Und wie sollte man als Eltern reagieren, wenn das eigene Kind in Sachen Cybermobbing nicht zu den Opfern, sondern zu den Tätern gehört?
Da ist es ganz wichtig, dem Kind klarzumachen, dass sein Verhalten verletzend und möglicherweise sogar strafbar ist. Man sollte ihm aufzeigen, was wäre, wenn es das Opfer wäre und man sollte mit ihm diskutieren, was zu einem respektvollen Verhalten (online und offline) gehört. Schliesslich ist es wichtig, dass das Kind die Konsequenzen trägt: gemeinsam sollte diskutiert werden, wie es sich entschuldigen und sein Verhalten wiedergutmachen kann.

Wenn Jugendliche ihre Sexualität entdecken, führen wenige Klicks im Internet zu Pornografie. Wie kann man sein Kind davor schützen?
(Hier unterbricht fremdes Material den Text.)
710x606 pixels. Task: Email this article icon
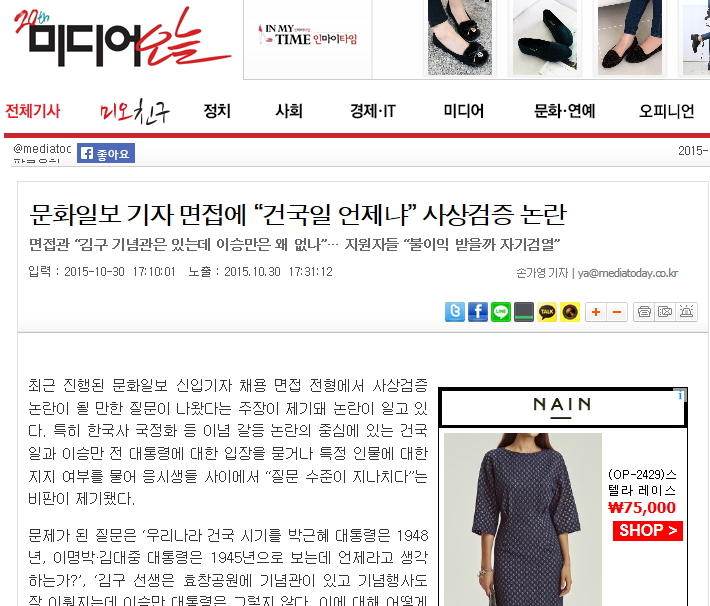click(665, 312)
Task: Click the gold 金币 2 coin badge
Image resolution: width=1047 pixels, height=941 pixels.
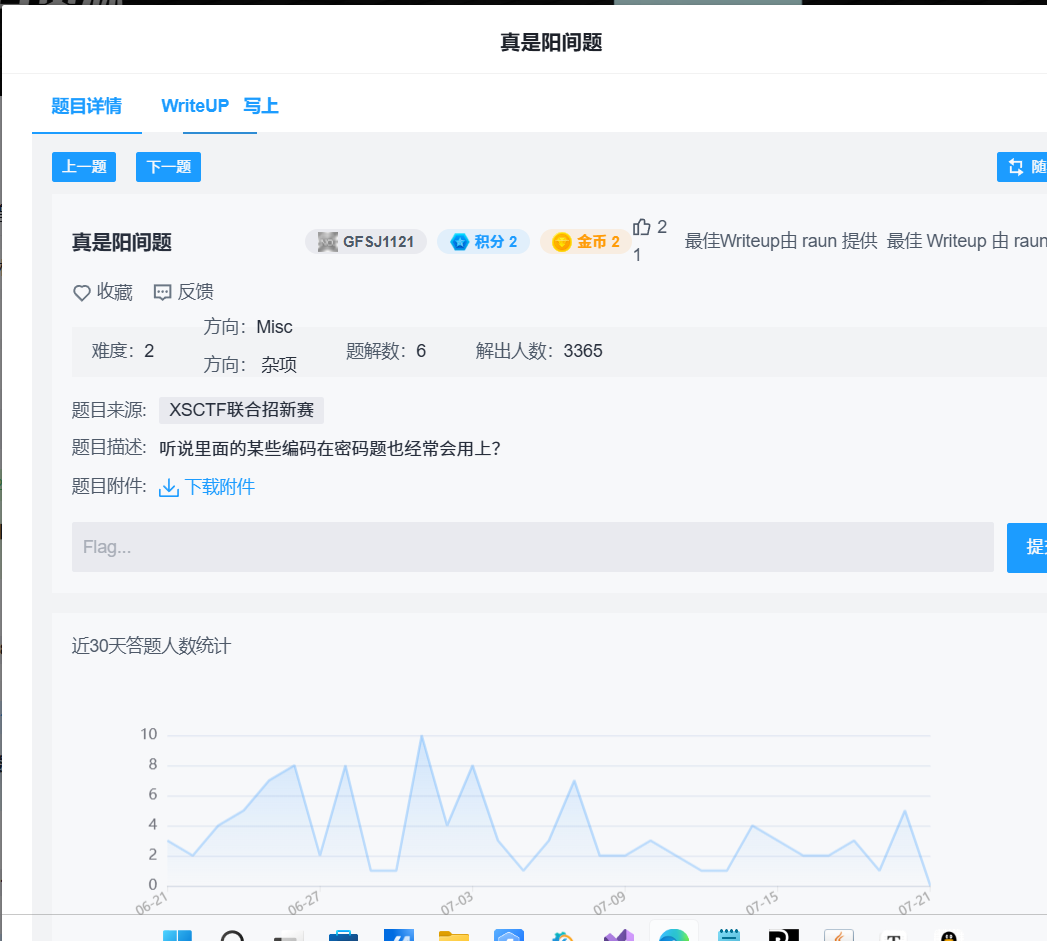Action: click(x=585, y=241)
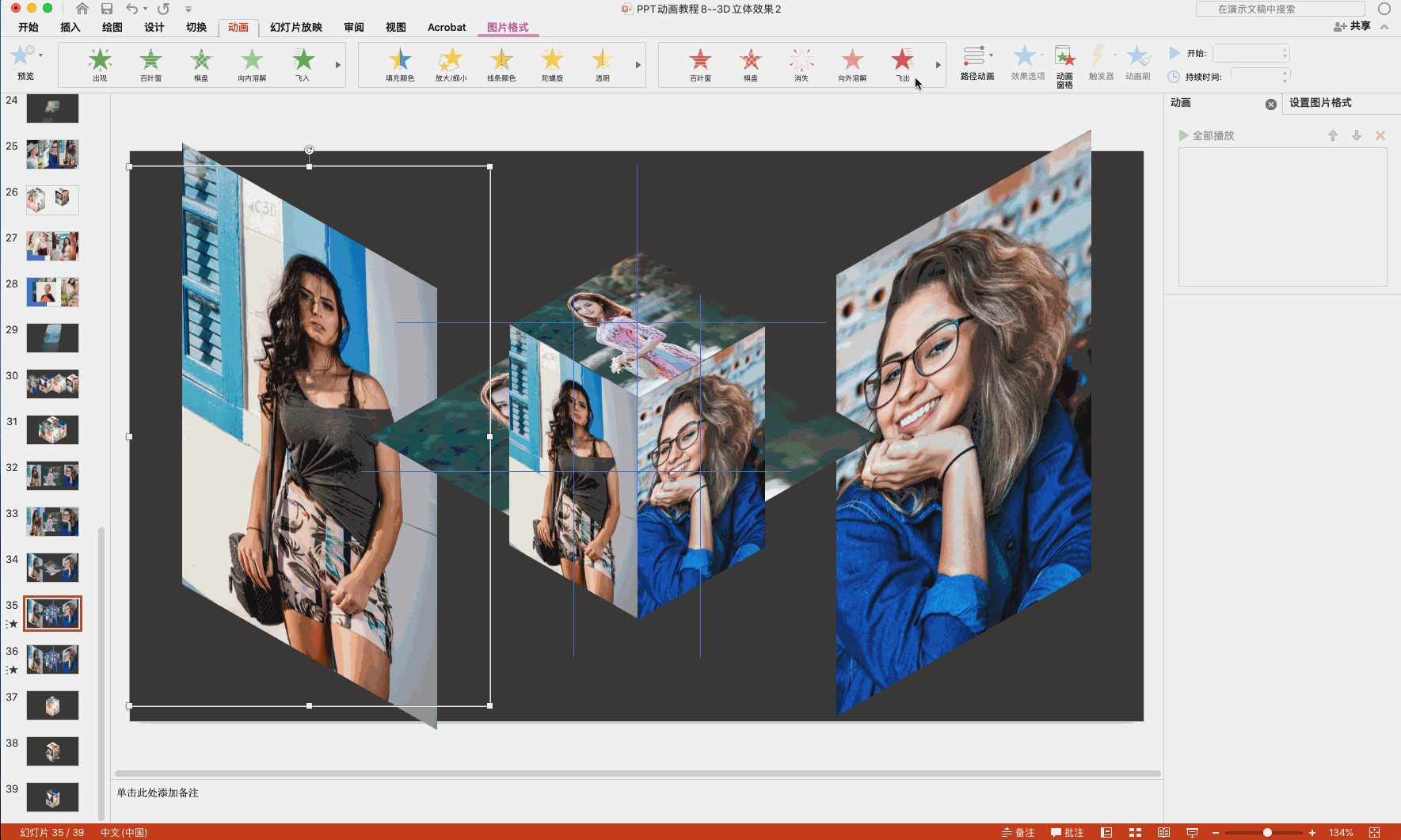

Eltern sollten dafür sorgen, dass Kinder und Jugendliche nur Zugang zu altersgerechten Inhalten haben. Der Konsum von Internetpornografie kann bei Jugendlichen falsche Vorstellungen von realer Sexualität erzeugen. Grundsätzlich bietet das Internet eine Fülle an Informationen zu Themen rund um die Sexualität. Für die Jugendlichen ist es aber wichtig, diese auch einordnen zu können. Hier können Eltern eine wichtige Orientierungshilfe bieten, zum Beispiel mit geeigneten, altersgerechten Online-Portalen wie 147.ch, tschau.ch oder feel-ok.ch.

Bei noch ungeklärten Fragen: An welche Beratungsstellen können sich Eltern in Sachen Medienkompetenz wenden?
Pro Juventute bietet Eltern Beratung an (www.elternberatung.projuventute.ch), ebenso wie der Elternnotruf (www.elternnotruf.ch).